By 1:30 that afternoon, the Merc n with me behind the wheel n was headed for the mountains. After about five hours of battling traffic, especially that found in the Raleigh-Durham area, we pulled into a Holiday Inn Express in Hickory.
One note about Hickory….it’s a furniture town. My wife loves furniture. There are about one zillion furniture stores in Hickory. As a matter of fact, the Hickory Furniture Mart (all three stories of it) was located right next door to our motel. Much to my surprise, we didn’t visit a single store.
Tuesday morning, I pointed the Merc northward on US 321. There were some good size hills along the route, but the real climb began just about the time the four-lane road turned into two narrow strips of bumpy asphalt.
With a deep valley on the left and a wall of sheer rock on the right, we made our ascent into the Blue Ridge Mountains of Caldwell County.
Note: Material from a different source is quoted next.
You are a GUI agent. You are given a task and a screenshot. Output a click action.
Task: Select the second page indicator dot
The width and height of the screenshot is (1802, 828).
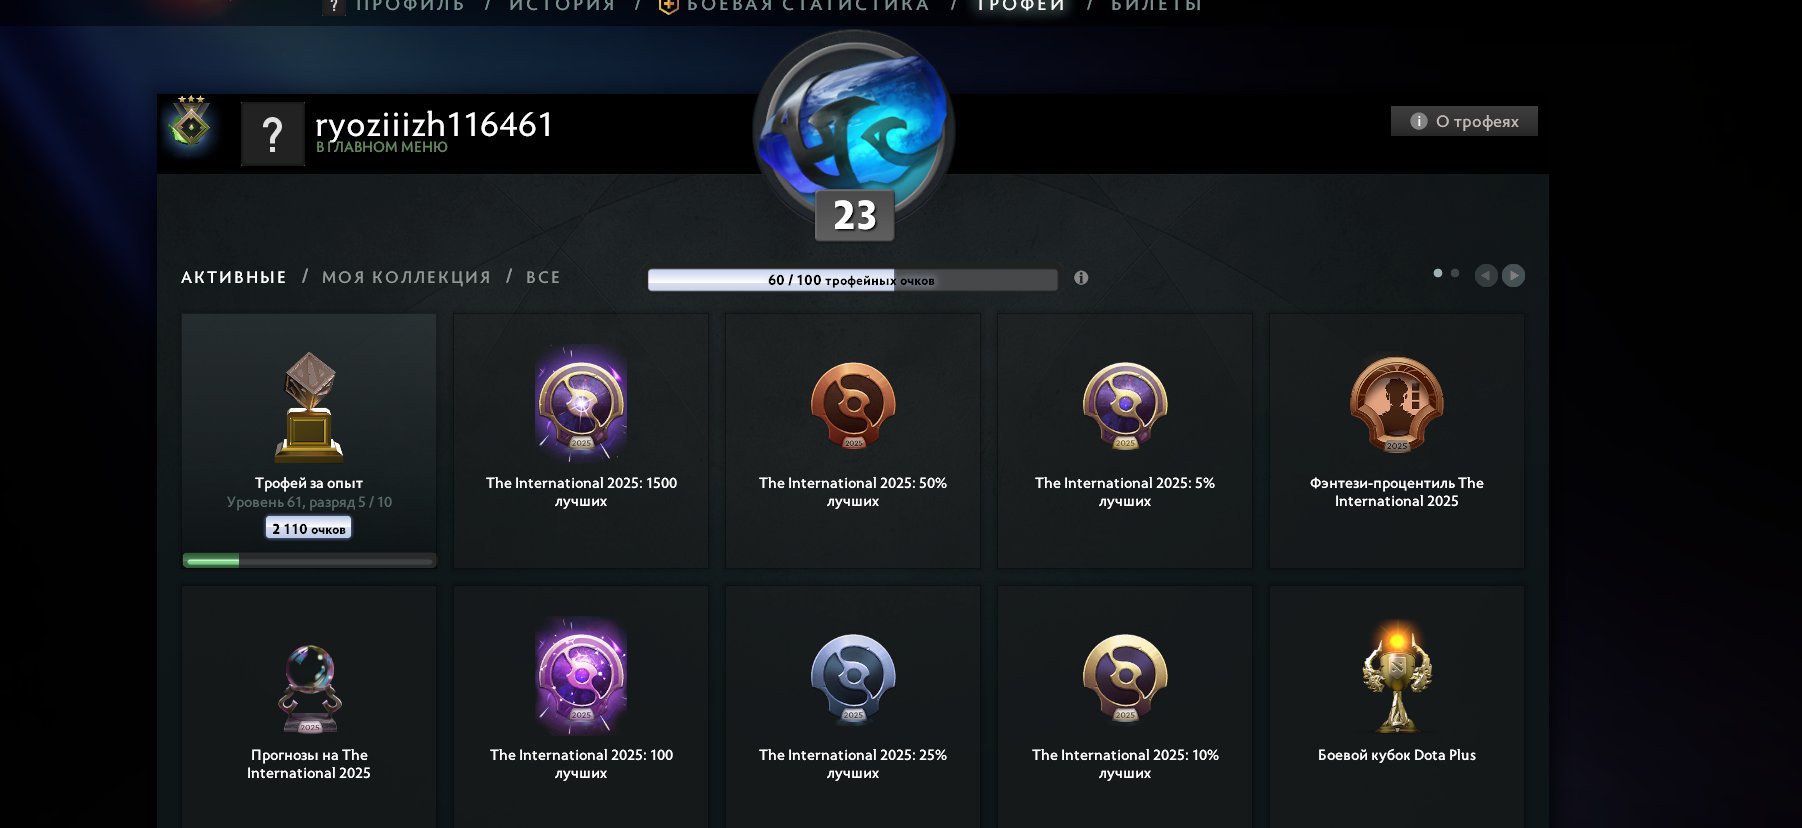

Twisting and turning, zigging and zagging, we rolled into Blowing Rock shortly past 10 a.m.
After a brief stop at a convenience store to settle my spinning head, we drove a short distance and entered the Blue Ridge Parkway. The plan was to drive south, 82 miles to Asheville, and take in all the sights of the North Carolina mountains.
In a word, the view was spectacular. Deborah and I hinted at a plan to go back in the fall when the leaves change. I bet that’s a sight to behold!
Anyway, back to the trip.
We spent 28 bucks to visit Grandfather’s Mountain. We stopped at a viewing point just past the entrance and the clouds were clinging to the tip of the mountain. As we climbed (and I mean a rugged climb at an extremely steep grade), the sun began to burn away the clouds. By the time we reached the top (after another brief break to settle by spinning head), the temperature was in the upper 50’s with a fairly stiff breeze. It was delightful.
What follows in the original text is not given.